I take a deep breath…let these emotions and their ensuing reactions float away. I deliberately re-place my feet firmly and squarely on the floor in front of me. Left foot. Right foot. I breathe deeply again. Square my shoulders. And pause.

“What if it’s true,” I hear, tentatively, quietly, a bit like I imagine the voice of one Cindy Lou Who (who was no more than two.)

“What if it’s true,” she repeats, “What if it’s true and you really are teetering on the edge of your own brilliance?” She asks, blinking up at me with those big, wide eyes with their massively long lashes.

I blink back at her, much like the Grinch caught in his act, a bit astonished to hear this wee voice, a bit startled by her precocity…and wondering, quite frankly, if I can come up with a lie and pat her on the head and send her back to bed…

But instead, I sink to the floor beside her.

“I don’t know, Cindy Lou, what if it is true? What would it mean, what would I do?”

(I cannot, even in the depths of this pseudo-existential crisis, resist a good rhyme.)

And we sit and we sit until our sitters are sore,

What could it mean? What’s the future have in store?

And here’s the thing, Dear Reader…I just do not know. Even though it is “right there,” even though I can practically taste it, I simply do not know what the heck any of this means.

And so, I stand up. I reach out my hand and help Cindy Lou to her feet. We brush the dust and dog hair from our bottoms and take stock of our surroundings.

“You know what, Cindy Lou? It really doesn’t matter, does it? I mean, I feel this teetering and I sense my own ‘waxing,’ if you will, but as to what that means or what I shall do, well, it doesn’t actually matter. Because here we are, we two, and the sun is shining, and the birds are singing, and all I really care about is that we are together and good things are happening and I would really like a cup of tea and a cookie. How about you?”
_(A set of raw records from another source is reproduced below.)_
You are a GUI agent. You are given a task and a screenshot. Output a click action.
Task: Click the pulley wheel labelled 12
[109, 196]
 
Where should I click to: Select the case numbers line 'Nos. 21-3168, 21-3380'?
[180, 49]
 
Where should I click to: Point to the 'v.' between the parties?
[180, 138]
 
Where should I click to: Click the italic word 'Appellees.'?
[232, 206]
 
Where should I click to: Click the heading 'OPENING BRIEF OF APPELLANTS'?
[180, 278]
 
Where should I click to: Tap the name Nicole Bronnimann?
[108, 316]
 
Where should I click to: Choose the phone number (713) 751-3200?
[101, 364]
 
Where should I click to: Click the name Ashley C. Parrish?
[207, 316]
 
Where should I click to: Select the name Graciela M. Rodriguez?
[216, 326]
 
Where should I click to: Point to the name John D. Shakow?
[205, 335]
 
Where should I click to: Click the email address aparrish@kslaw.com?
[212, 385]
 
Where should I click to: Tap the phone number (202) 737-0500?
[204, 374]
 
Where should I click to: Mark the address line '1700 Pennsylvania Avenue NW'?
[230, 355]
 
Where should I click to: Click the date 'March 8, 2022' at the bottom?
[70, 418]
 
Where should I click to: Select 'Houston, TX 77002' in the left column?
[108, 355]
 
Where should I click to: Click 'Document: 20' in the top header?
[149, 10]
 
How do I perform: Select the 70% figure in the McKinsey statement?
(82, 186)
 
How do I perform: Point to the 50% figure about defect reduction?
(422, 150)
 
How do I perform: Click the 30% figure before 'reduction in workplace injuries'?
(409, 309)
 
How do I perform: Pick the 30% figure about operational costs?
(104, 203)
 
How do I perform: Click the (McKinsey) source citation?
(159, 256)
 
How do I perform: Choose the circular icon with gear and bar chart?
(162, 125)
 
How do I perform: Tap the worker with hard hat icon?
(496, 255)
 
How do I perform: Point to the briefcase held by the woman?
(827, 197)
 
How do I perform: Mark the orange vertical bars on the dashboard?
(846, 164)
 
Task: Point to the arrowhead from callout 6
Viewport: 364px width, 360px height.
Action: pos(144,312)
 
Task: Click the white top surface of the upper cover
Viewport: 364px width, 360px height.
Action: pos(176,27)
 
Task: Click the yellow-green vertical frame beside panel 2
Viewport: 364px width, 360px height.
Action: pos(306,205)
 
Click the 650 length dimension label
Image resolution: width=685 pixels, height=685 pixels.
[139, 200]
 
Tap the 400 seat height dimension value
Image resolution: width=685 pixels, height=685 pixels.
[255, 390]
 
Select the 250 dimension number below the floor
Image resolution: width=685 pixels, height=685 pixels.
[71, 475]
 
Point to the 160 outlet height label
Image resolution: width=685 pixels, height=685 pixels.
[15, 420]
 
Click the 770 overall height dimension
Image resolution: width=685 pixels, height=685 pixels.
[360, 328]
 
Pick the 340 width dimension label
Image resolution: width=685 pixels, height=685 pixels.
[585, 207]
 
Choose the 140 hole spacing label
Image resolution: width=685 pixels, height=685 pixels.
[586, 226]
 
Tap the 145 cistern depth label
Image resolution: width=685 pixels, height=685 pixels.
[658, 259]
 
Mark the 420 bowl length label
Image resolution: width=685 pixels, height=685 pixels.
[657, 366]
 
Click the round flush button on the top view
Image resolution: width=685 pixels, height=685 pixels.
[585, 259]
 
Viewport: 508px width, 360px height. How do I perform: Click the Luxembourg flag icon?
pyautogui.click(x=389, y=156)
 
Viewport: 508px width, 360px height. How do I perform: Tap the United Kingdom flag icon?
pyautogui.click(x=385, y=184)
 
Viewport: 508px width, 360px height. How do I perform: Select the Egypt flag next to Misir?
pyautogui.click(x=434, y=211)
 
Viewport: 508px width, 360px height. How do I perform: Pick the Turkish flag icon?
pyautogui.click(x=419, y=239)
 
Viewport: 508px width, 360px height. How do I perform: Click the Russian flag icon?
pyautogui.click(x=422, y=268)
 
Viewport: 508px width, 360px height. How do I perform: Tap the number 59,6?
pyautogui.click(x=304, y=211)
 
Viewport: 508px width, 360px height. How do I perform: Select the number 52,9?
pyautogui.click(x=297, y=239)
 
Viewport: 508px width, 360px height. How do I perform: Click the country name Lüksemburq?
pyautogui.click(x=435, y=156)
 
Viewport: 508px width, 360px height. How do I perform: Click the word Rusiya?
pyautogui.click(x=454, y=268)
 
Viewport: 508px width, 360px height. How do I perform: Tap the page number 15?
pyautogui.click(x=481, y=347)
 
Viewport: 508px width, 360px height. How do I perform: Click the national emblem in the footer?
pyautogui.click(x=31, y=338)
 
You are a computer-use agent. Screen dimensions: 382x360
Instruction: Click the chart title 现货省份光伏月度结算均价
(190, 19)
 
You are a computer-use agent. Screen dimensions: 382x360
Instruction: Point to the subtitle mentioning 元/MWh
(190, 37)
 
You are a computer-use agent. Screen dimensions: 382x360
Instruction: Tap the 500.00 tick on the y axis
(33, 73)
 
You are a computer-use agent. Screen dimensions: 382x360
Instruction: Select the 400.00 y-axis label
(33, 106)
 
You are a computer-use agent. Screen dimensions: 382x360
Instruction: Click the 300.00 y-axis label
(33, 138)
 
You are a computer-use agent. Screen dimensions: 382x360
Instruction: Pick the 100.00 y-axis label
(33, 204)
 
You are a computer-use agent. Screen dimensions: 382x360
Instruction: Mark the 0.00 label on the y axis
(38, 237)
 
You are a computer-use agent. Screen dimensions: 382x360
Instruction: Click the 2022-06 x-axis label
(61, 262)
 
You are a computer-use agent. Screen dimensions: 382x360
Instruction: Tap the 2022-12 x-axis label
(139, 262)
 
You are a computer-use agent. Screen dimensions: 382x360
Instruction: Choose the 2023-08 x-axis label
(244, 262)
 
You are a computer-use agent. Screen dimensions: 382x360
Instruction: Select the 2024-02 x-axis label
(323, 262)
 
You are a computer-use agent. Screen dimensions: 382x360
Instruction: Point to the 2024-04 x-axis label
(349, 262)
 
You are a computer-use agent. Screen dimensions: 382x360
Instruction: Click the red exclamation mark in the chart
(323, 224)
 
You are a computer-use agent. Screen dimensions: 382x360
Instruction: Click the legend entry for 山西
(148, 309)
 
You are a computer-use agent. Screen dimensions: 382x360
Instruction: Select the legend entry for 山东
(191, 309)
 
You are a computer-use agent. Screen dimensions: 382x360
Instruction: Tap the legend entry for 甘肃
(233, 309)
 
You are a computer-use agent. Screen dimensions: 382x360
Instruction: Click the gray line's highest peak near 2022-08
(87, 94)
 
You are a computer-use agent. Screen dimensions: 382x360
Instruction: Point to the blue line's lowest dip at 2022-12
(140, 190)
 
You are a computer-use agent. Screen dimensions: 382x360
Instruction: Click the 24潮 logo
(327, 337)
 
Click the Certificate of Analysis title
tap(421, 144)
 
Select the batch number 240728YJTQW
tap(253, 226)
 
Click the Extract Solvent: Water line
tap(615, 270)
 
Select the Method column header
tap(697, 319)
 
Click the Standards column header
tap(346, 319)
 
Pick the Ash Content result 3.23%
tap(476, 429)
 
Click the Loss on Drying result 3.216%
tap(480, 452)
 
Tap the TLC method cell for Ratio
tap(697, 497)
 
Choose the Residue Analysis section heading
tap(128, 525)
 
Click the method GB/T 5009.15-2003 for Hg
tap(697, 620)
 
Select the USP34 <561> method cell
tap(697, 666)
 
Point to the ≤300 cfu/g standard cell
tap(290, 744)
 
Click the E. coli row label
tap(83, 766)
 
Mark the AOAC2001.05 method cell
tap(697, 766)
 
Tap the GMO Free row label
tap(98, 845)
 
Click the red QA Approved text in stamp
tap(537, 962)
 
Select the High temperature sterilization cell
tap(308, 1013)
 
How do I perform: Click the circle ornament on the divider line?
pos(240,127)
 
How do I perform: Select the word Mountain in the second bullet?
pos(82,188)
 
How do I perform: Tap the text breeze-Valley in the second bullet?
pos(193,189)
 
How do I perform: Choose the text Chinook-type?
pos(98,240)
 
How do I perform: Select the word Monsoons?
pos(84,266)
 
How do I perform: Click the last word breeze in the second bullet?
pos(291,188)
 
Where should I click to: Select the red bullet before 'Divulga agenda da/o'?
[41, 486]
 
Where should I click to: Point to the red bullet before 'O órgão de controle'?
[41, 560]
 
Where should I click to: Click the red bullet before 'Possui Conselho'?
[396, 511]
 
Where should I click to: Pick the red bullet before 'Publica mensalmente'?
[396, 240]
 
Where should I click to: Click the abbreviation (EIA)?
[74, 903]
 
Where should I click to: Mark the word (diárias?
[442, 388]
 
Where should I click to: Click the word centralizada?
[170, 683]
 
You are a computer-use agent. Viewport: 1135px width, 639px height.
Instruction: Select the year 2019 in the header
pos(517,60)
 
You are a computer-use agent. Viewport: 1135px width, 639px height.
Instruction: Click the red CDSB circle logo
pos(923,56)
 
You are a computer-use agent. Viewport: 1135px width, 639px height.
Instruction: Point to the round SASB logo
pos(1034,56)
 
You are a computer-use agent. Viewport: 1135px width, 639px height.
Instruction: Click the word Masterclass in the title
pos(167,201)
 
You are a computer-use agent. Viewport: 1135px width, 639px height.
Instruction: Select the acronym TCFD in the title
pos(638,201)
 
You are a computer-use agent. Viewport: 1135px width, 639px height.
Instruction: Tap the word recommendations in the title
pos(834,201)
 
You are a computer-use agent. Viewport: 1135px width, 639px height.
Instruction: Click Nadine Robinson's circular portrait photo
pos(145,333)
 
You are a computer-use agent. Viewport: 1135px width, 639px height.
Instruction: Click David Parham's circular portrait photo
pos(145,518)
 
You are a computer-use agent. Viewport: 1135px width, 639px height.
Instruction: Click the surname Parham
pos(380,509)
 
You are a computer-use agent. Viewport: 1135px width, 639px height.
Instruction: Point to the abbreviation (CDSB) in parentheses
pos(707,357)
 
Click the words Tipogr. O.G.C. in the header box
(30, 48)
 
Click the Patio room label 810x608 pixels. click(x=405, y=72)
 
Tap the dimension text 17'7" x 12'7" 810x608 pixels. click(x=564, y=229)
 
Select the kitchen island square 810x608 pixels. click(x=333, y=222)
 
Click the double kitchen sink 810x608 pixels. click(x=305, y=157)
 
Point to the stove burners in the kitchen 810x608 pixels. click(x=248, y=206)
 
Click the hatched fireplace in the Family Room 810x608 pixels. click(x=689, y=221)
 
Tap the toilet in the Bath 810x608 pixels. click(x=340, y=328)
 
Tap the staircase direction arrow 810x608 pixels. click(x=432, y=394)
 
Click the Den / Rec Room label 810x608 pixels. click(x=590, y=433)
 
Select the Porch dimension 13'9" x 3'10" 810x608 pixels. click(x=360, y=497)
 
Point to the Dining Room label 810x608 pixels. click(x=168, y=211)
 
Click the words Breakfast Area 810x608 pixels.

And she giggles and places her wee hand in mine, and I know that this moment, this very precise moment, is integral to whatever actually is coming next. This moment of letting go of needing to know, this moment of tending to my immediate needs, this moment of noticing all the goodness that surrounds me, this moment of taking this small hand in my own and sharing a cuppa and a cookie…

This moment is actually ME in my full-on freakin’ brilliance. And I shall allow this to be enough.